(Saved entries)

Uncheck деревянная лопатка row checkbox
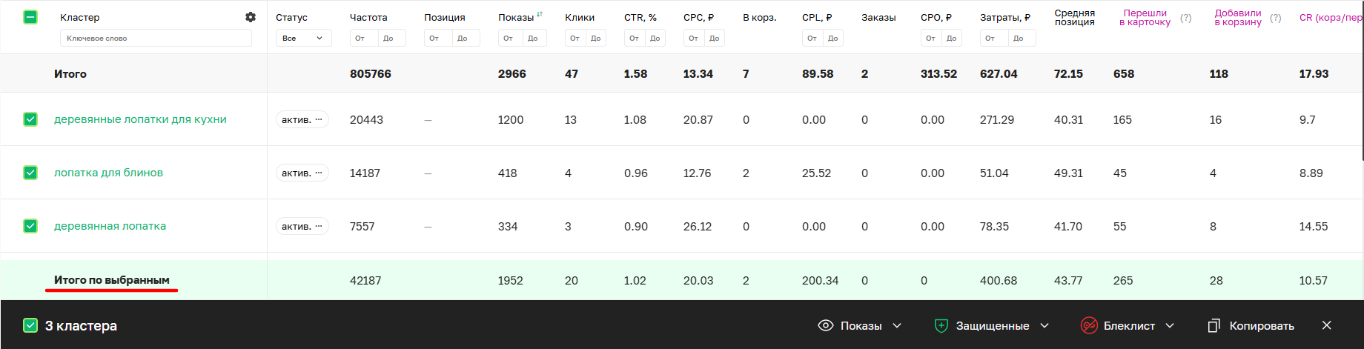Screen dimensions: 1364x349 pyautogui.click(x=30, y=226)
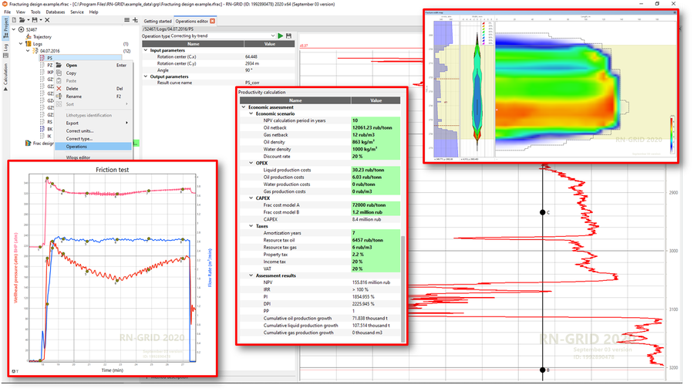Image resolution: width=694 pixels, height=392 pixels.
Task: Click the save icon beside Operation type
Action: [289, 35]
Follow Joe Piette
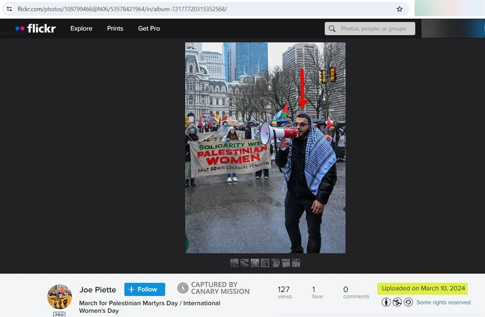The width and height of the screenshot is (485, 317). [144, 289]
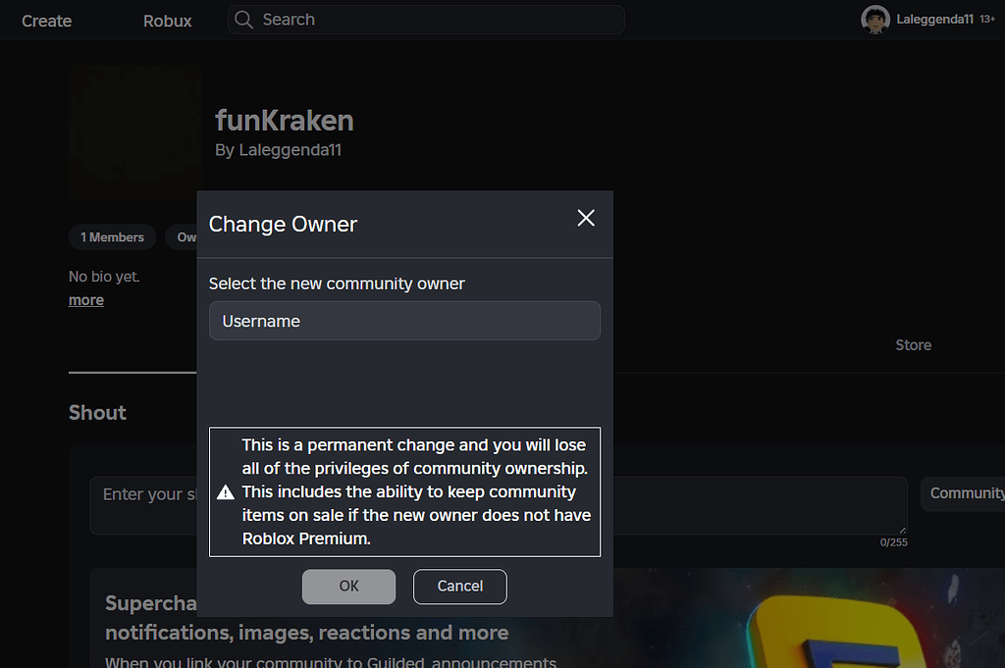This screenshot has width=1005, height=668.
Task: Type in the Username field
Action: pyautogui.click(x=404, y=321)
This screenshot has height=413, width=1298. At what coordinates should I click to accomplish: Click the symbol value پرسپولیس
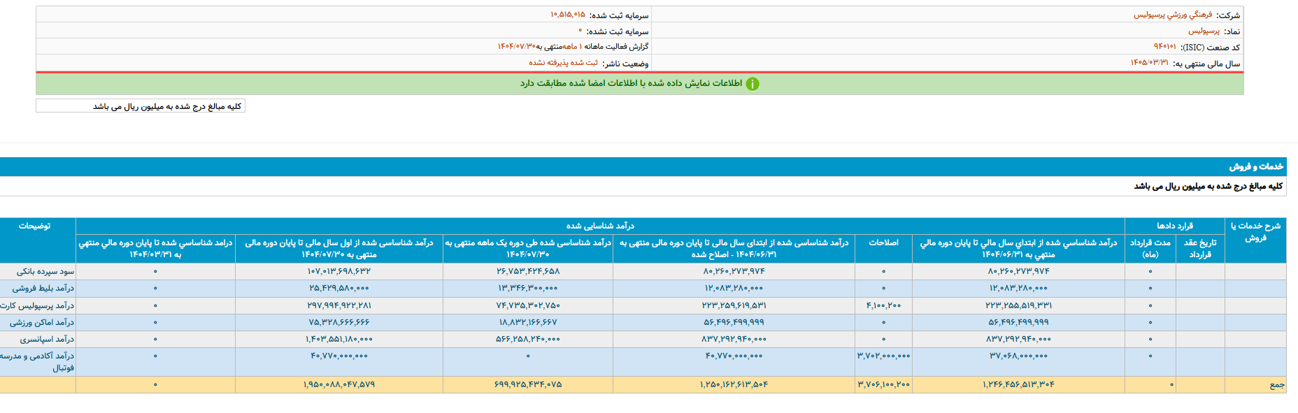click(x=1204, y=31)
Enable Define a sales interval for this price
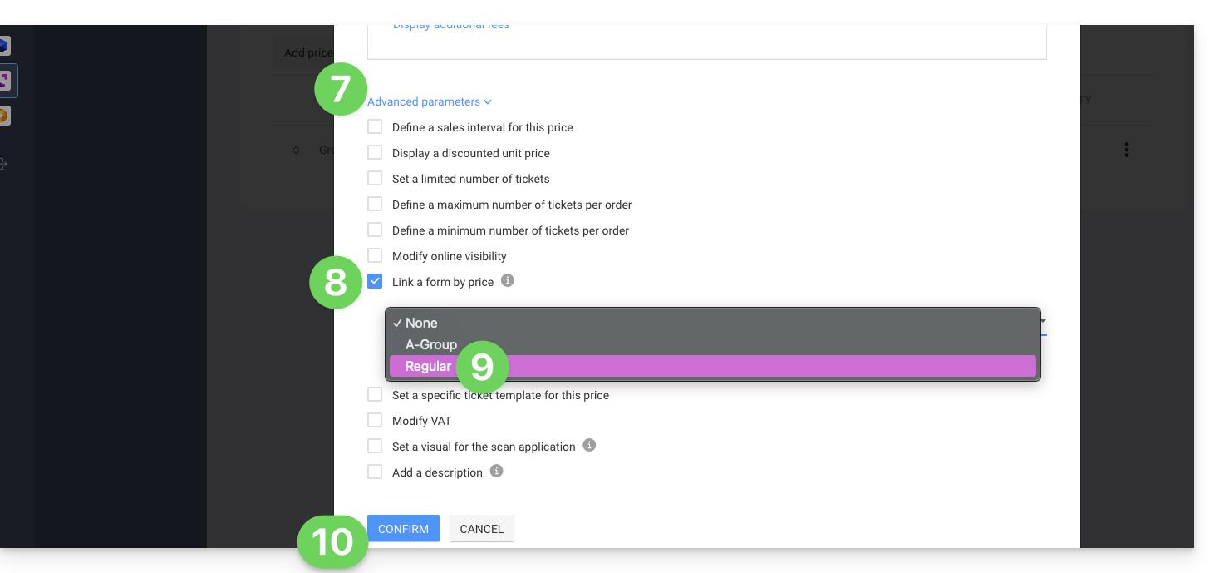Viewport: 1219px width, 573px height. pyautogui.click(x=375, y=127)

(ASSIGNED TASK)
What belongs in the answer is each line above, reproduced exactly, and no picture.

(ANSWER SECTION)
Uncheck деревянная лопатка row checkbox
Screen dimensions: 1364x349 pyautogui.click(x=30, y=226)
Image resolution: width=694 pixels, height=392 pixels.
Task: Click the save icon beside Operation type
Action: [289, 35]
Follow Joe Piette
The width and height of the screenshot is (485, 317). [144, 289]
This screenshot has width=1005, height=668.
Task: Type in the Username field
Action: pyautogui.click(x=404, y=321)
This screenshot has height=413, width=1298. At what coordinates should I click to accomplish: Click the symbol value پرسپولیس
click(x=1204, y=31)
Enable Define a sales interval for this price
Viewport: 1219px width, 573px height. pyautogui.click(x=375, y=127)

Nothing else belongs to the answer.